# Optimization¶

## Automatic differentiation¶

Has two distinct modes - forward and reverse.

Forward mode takes an input to the graph and evaluates the derivative of all subsequent nodes with respect to it.

Reverse mode takes an output (eg the loss) and differentiates it with respect to all inputs. This is usually more useful in neural networks since it can be used to get the derivatives for all the parameters in one pass.

## Backpropagation¶

Naively summing the product of derivatives over all paths to a node is computationally intractable because the number of paths increases exponentially with depth.

Instead, the sum over paths is calculated by merging paths back together at the nodes. Derivatives can be computed either forward or backward with this method.

**Further reading**

### Backpropagation through time (BPTT)¶

Used to train RNNs. The RNN is unfolded through time.

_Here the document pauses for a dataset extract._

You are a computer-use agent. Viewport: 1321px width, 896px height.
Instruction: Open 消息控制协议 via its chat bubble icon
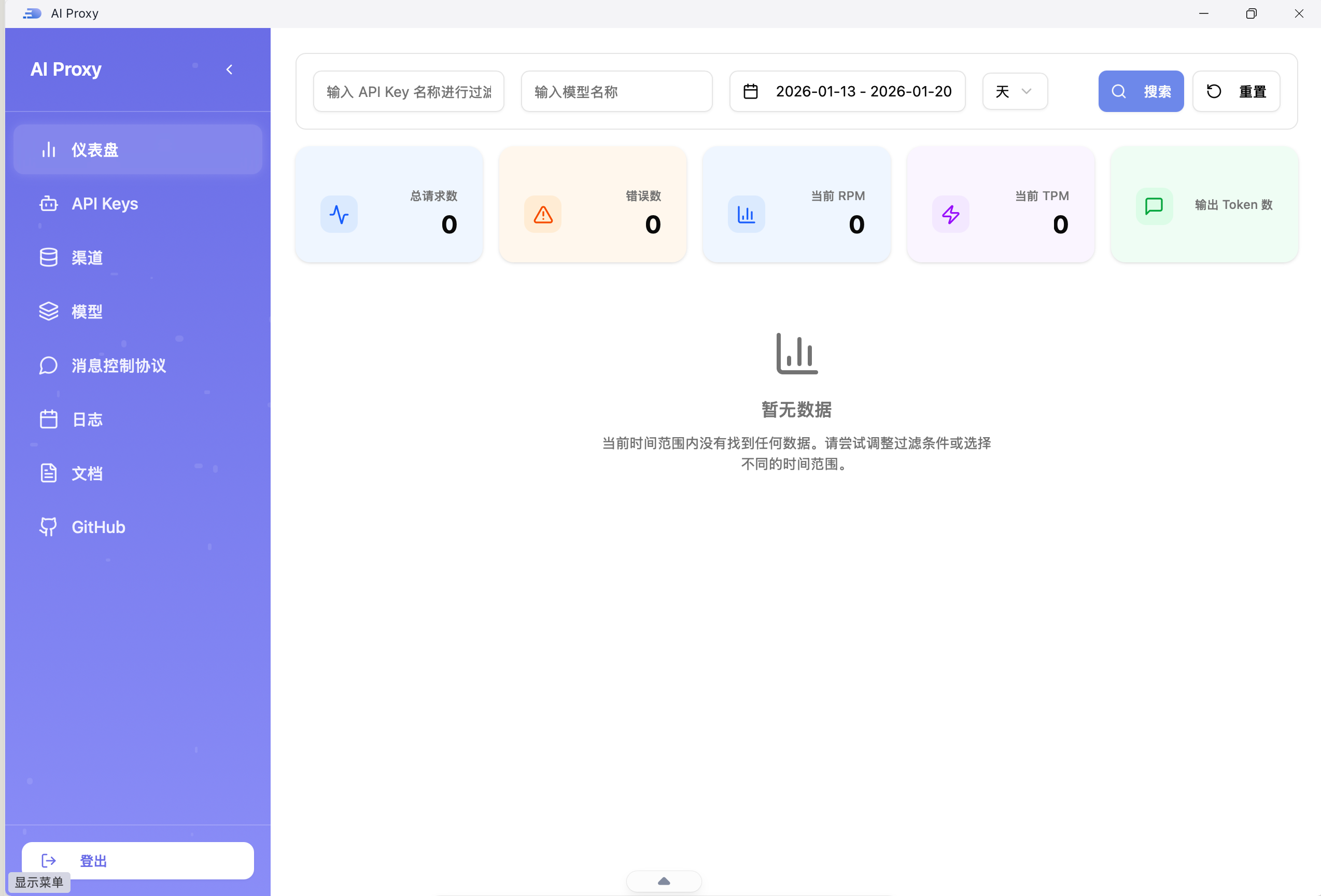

When dealing with long sequences (hundreds of inputs), a truncated version of BPTT is often used to reduce the computational cost. This stops backpropagating the errors after a fixed number of steps, limiting the length of the dependencies that can be learned.

## Batch size¶

Pros of large batch sizes:

- Decreases the variance of the updates, making convergence more stable. From this perspective, increasing the batch size has very similar effects to decreasing the learning rate.
- Matrix computation is more efficient.

Cons of large batch sizes:

- Very large batch sizes may not fit in memory.
- Smaller number of updates for processing the same amount of data, slowing training.
- Hypothesized by Keskar et al. (2016) to have worse generalization performance since they result in sharper local minima being reached.

## Curriculum learning¶

Training the classifier with easy examples initially and gradually transitioning to the harder ones. Useful for architectures which are very hard to train.

## Depth¶

Depth increases the representational power of a network exponentially, for a given number of parameters. However, deeper networks can also be considerably harder to train, due to vanishing and exploding gradients or dying ReLUs. Problems stemming from depth are seen both in deep feedforward networks and in recurrent networks, where the depth comes from being unfolded over a large number of timesteps.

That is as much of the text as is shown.